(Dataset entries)
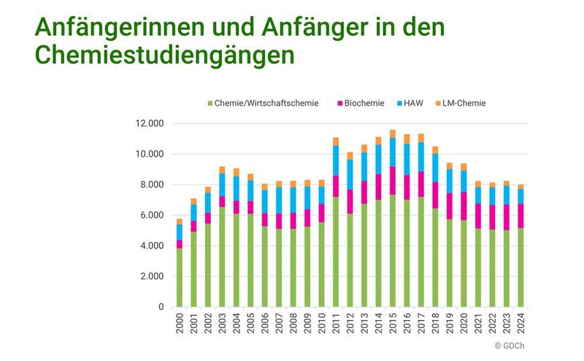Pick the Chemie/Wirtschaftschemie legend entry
click(x=264, y=104)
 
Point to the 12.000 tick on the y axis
click(x=151, y=123)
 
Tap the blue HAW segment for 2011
click(x=336, y=160)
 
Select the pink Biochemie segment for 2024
click(x=520, y=216)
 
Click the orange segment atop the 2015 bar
click(x=393, y=134)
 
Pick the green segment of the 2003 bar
click(x=223, y=255)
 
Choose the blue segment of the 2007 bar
click(x=280, y=201)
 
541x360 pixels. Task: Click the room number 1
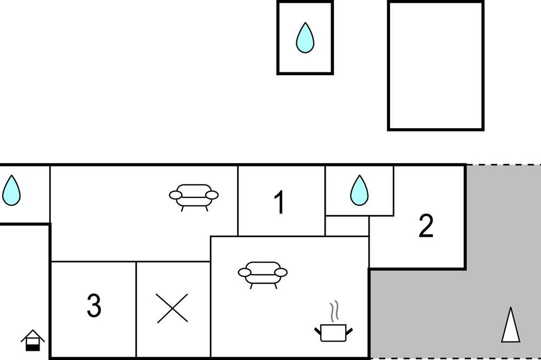(x=280, y=202)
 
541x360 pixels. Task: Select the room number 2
(x=426, y=226)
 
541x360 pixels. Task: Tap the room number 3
(x=94, y=305)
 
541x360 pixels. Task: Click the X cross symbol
(x=172, y=308)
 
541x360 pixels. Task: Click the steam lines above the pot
(x=334, y=311)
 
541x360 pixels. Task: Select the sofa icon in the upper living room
(x=194, y=197)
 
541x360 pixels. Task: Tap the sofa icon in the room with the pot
(x=262, y=275)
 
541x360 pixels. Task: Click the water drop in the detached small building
(x=305, y=38)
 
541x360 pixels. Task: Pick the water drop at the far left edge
(x=11, y=190)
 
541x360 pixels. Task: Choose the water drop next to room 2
(x=359, y=190)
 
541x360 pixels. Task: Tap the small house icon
(x=33, y=340)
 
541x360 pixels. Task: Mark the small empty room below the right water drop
(x=347, y=226)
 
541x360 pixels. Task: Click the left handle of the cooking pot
(x=318, y=331)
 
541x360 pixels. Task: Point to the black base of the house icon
(x=33, y=347)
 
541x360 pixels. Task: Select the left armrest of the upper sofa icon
(x=176, y=195)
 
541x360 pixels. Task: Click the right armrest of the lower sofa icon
(x=281, y=273)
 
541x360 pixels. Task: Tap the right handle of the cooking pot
(x=349, y=331)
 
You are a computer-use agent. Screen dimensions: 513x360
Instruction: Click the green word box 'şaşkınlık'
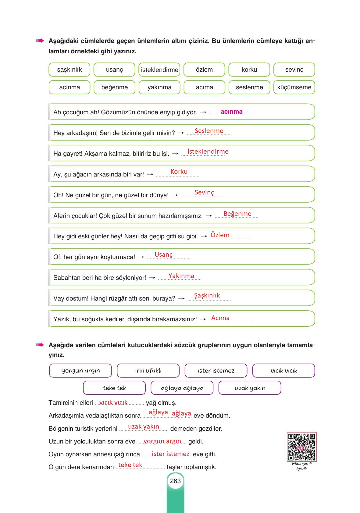click(70, 70)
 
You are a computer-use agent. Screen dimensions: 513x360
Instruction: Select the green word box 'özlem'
click(204, 70)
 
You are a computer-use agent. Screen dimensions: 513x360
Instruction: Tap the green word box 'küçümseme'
click(294, 87)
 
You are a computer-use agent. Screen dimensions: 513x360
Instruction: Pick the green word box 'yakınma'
click(159, 87)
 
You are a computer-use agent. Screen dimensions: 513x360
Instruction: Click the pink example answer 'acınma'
click(232, 112)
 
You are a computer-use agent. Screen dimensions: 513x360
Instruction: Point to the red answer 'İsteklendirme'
click(208, 151)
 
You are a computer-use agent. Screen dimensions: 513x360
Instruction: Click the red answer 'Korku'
click(179, 172)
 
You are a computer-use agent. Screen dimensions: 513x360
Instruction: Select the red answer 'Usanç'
click(163, 255)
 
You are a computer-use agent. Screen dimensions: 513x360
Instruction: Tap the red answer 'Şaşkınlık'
click(207, 295)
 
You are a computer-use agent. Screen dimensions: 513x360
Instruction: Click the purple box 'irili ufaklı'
click(148, 371)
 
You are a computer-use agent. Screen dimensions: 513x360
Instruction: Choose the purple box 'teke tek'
click(114, 388)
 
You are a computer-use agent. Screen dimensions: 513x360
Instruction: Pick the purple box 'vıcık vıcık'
click(283, 371)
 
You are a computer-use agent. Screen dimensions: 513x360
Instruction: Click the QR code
click(301, 447)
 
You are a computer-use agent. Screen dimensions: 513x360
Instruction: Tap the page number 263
click(175, 481)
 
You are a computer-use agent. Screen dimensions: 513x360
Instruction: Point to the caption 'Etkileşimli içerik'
click(301, 466)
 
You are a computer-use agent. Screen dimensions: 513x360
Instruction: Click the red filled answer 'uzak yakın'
click(144, 426)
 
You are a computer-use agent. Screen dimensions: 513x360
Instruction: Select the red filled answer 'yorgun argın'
click(162, 441)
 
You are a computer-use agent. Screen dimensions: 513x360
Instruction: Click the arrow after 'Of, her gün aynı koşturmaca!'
click(141, 257)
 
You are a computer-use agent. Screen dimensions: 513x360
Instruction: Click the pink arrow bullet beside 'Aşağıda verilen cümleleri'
click(40, 345)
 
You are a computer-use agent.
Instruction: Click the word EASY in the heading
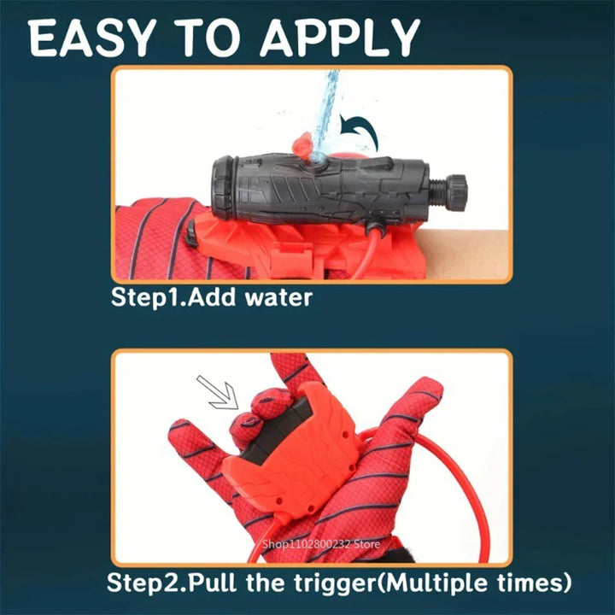tap(91, 38)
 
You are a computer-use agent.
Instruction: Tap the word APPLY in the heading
tap(340, 38)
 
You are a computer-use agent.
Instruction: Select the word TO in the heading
tap(207, 38)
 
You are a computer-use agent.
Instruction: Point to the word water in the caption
tap(278, 298)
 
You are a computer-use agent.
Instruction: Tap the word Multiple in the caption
tap(436, 583)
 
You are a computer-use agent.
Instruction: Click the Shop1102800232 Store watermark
tap(321, 544)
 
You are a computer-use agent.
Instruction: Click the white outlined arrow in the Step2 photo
tap(218, 393)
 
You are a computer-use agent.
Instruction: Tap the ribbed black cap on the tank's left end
tap(224, 188)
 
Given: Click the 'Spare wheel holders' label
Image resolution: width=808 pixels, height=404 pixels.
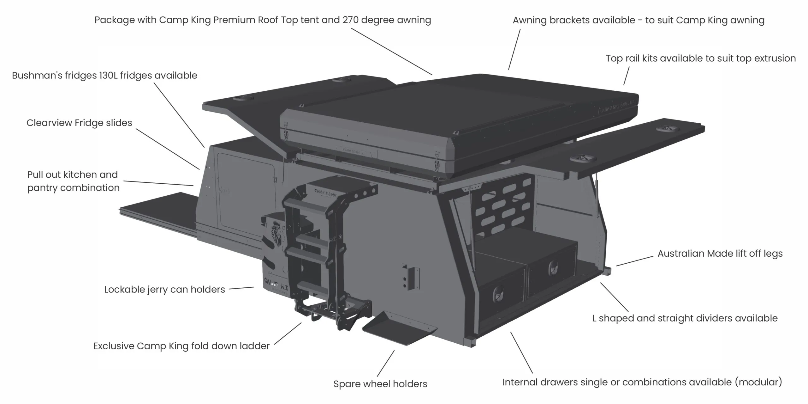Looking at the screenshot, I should click(x=380, y=384).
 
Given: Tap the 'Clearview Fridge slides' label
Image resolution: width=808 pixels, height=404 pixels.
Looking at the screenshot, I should click(x=79, y=123).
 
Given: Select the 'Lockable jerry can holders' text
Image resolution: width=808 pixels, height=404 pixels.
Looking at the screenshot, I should click(x=164, y=289).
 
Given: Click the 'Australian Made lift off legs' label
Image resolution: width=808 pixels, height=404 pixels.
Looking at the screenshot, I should click(x=720, y=254).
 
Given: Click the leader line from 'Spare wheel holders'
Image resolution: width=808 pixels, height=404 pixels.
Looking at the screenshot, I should click(x=386, y=364).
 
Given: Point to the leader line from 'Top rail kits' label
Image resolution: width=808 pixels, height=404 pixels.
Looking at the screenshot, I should click(x=627, y=76).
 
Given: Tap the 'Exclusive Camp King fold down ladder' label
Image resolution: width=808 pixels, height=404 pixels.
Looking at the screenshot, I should click(x=181, y=346).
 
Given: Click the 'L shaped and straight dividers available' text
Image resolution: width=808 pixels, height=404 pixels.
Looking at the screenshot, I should click(x=685, y=318).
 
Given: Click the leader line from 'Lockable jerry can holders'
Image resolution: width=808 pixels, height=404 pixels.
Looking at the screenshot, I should click(x=241, y=288).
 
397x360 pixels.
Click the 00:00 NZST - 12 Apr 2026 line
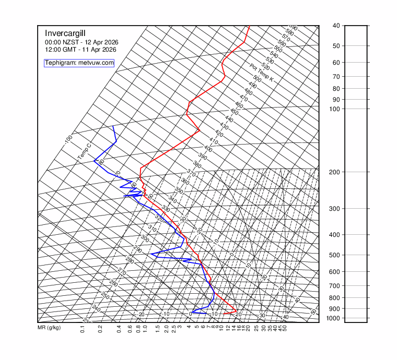point(80,42)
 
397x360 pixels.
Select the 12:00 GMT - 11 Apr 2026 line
point(80,50)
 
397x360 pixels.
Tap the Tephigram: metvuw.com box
point(79,63)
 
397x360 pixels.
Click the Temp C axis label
point(84,152)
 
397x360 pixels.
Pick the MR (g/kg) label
point(49,328)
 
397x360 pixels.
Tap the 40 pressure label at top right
point(336,26)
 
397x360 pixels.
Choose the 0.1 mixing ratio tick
point(83,329)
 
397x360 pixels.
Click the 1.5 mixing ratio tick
point(158,329)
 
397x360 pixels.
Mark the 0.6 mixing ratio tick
point(129,329)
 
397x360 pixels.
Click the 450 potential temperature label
point(234,112)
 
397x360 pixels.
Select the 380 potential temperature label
point(197,164)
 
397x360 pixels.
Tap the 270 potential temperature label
point(122,272)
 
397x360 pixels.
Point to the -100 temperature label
point(68,140)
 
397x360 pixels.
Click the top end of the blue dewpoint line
point(113,126)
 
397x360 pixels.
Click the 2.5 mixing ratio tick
point(173,329)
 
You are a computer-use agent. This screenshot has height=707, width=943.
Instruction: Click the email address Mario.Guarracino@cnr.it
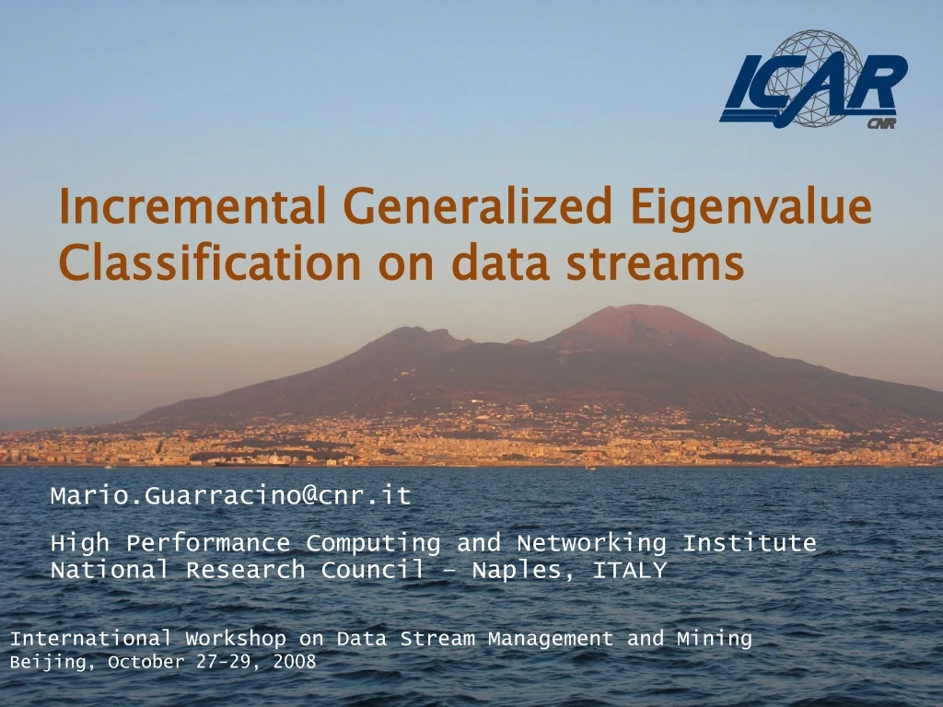click(x=230, y=496)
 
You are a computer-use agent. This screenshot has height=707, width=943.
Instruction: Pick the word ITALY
click(x=629, y=571)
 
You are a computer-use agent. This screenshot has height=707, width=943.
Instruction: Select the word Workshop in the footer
click(x=235, y=638)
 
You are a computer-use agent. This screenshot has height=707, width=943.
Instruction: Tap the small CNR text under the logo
click(x=881, y=124)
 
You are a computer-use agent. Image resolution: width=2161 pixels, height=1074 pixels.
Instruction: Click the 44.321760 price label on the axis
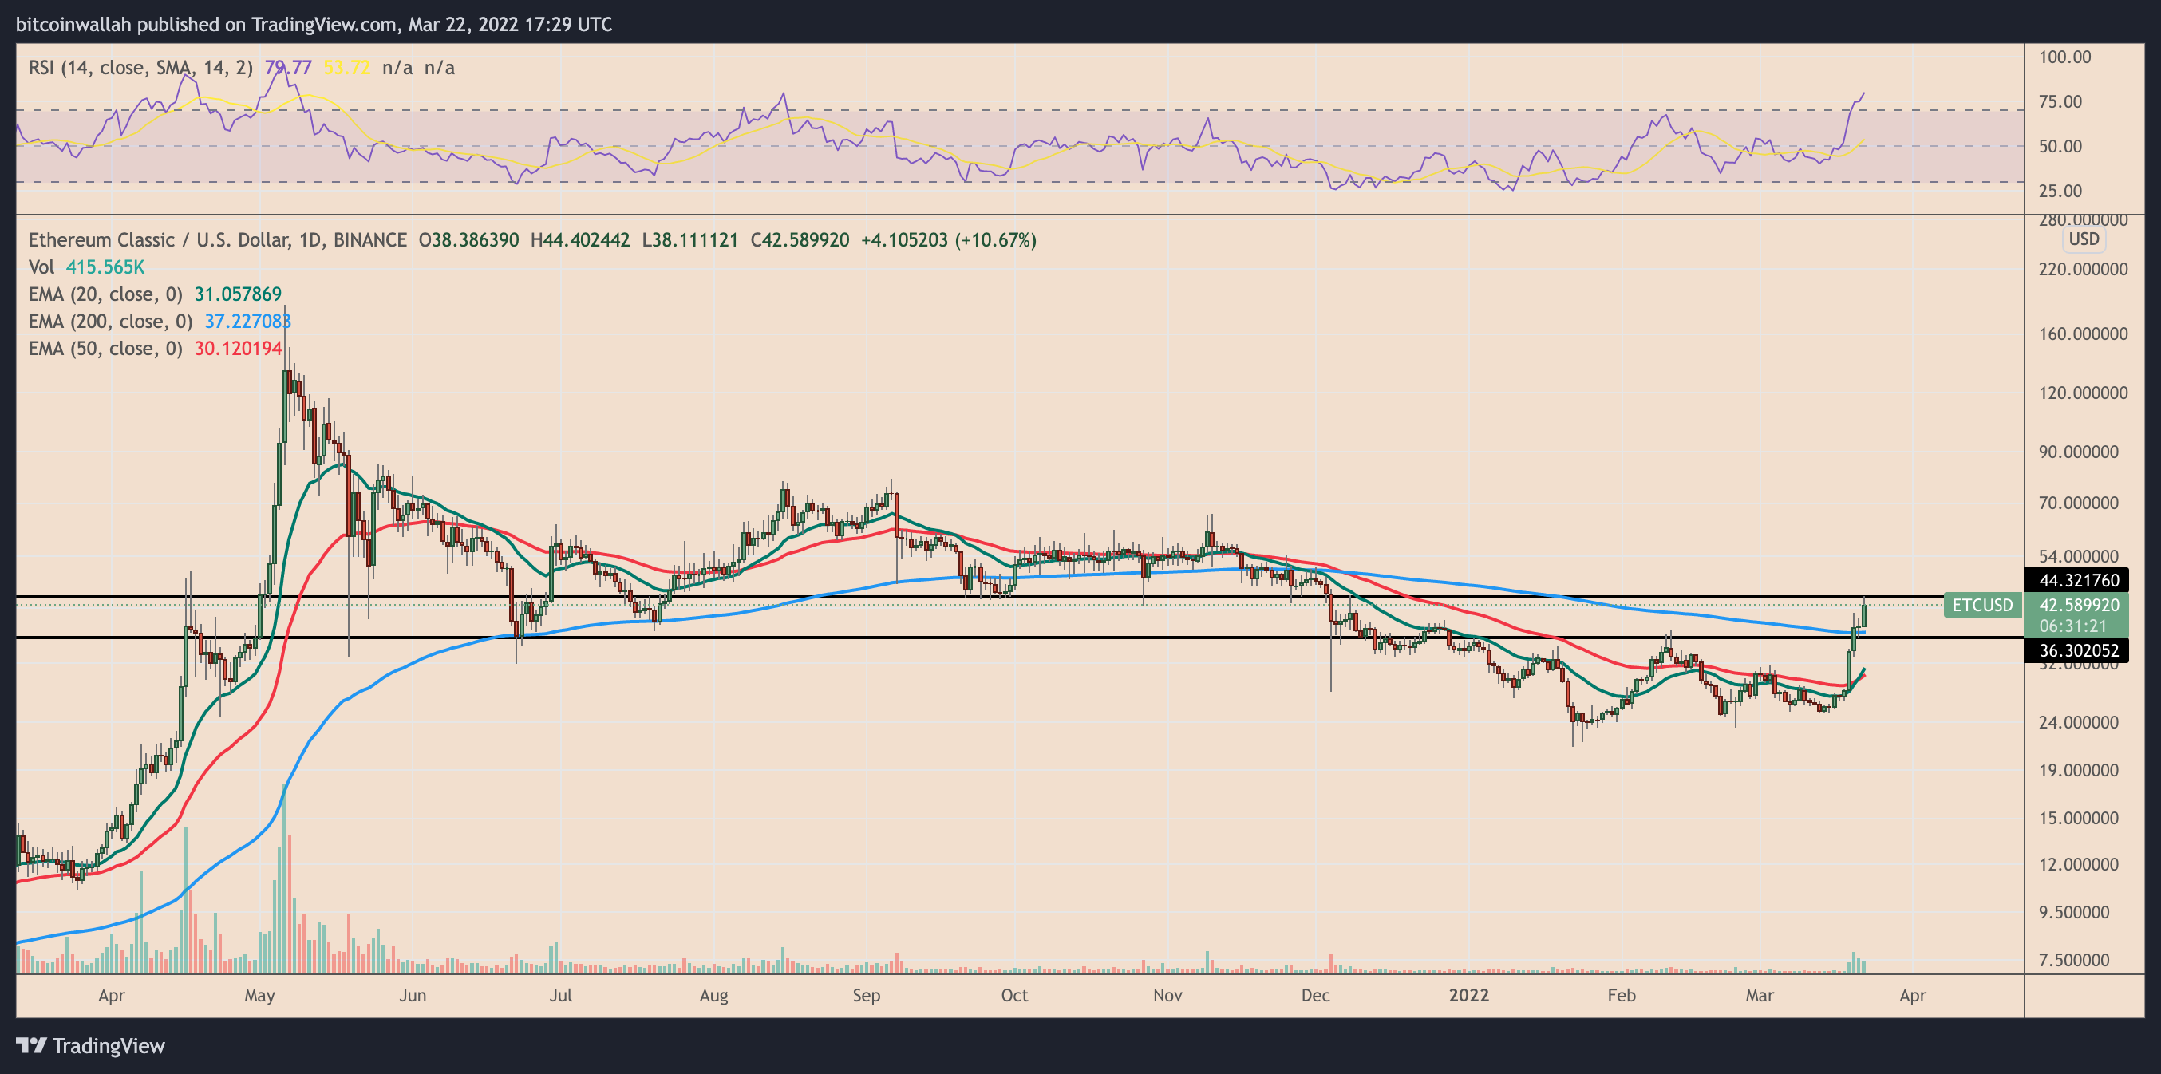coord(2078,580)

[Objective]
Please copy the data from the start up to and including the line with "click(x=520, y=216)", substituting "section" for "segment" and changing nothing else. Leave the pictures out of your answer.

[Solution]
Pick the Chemie/Wirtschaftschemie legend entry
click(x=264, y=104)
 
Point to the 12.000 tick on the y axis
click(x=151, y=123)
 
Tap the blue HAW section for 2011
click(x=336, y=160)
 
Select the pink Biochemie section for 2024
click(x=520, y=216)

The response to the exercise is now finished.